The Manager of the Year award, assigned by the MUI magazine of which he is editor Andrea Gilardoni, professor at Bocconi University and president of Agici, this year it happened in the midst of the earthquake caused by the Coronavirus pandemic and the collapse in crude oil prices. How much will all this impact on the rapidly changing electricity sector? The crisis could speed up the energy transition – including through the European New Green Deal – while new scenarios open up with the entry of players arriving from other sectors but attracted by the growing business opportunities, new protagonists of the great energy chess game. The competitive pressure on “traditional” operators is increasing, those who have always made electricity their core business. Except that even electricity is no longer what it used to be, technology is transforming its functions and potential. That's why new doors open and new competitors enter. It is a transformation that has already been underway for some years but which has now taken on greater strength and visibility according to what has been documented by the research "Utilities and new entrants in the energy sector between cooperation and competition" curated by Marco Carta and Michele Perotti, respectively CEO and Senior analyst at Agici Finanza d'Impresa, the think tank focused on utilities and infrastructures.

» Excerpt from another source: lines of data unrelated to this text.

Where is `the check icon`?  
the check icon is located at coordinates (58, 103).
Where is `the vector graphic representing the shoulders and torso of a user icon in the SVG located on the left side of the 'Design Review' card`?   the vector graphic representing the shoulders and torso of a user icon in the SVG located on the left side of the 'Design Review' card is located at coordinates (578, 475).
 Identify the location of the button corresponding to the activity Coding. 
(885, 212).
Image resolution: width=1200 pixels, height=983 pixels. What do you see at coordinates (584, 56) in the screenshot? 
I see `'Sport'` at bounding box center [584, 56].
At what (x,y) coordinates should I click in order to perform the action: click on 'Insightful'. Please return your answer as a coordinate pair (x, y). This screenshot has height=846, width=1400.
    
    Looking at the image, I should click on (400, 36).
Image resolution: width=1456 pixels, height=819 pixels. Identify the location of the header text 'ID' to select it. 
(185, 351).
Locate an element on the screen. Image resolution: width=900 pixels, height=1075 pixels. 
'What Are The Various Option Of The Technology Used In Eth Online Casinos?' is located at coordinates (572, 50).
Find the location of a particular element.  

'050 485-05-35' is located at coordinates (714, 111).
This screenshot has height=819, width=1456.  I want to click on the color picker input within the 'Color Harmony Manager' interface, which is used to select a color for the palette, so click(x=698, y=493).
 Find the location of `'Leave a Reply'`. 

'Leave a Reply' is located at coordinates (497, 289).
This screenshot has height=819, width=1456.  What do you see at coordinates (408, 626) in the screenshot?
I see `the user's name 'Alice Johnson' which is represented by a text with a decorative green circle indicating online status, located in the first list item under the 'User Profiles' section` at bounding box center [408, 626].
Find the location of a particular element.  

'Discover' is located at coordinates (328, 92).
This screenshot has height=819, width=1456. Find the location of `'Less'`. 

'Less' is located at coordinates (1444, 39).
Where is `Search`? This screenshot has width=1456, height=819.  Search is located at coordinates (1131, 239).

Car manufacturers like Volkwagen and Testhe offering electric services, major oil companies such as Shell who want to steer away from crude oil in evident structural crisis to gas&power, startups and innovative companies that are sucked into oil (such as Evolvere acquired by Eni): there is no shortage of decanting. “The ongoing technological evolution makes the bulkheads between one sector and another porous. We will understand in the next five years where the new frontier is and where it has moved“, says Francesco Starace who is far from worried about the expansion of the market. “The demand for energy continues to grow – he explained – but the demand for electricity is growing at a double pace. This confirms that we are moving towards an ever greater electrification of consumption".

According to the CEO of Enel,” the competition is between sectors rather than between players“. In other words, it's not so much about Volkswagen versus Enel as it is about fossil energy versus renewables. And so if Eni buys Evolvere, Shell buys Sonnen, digital giants such as Google, Amazon, Microsoft use Trojan horses to enter the new and promising electricity market, this demonstrates that "the sector is capable of producing value". What role can gas play? It can represent a transition towards decarbonisation, provided that the commodity is "stable and non-volatile" like oil today.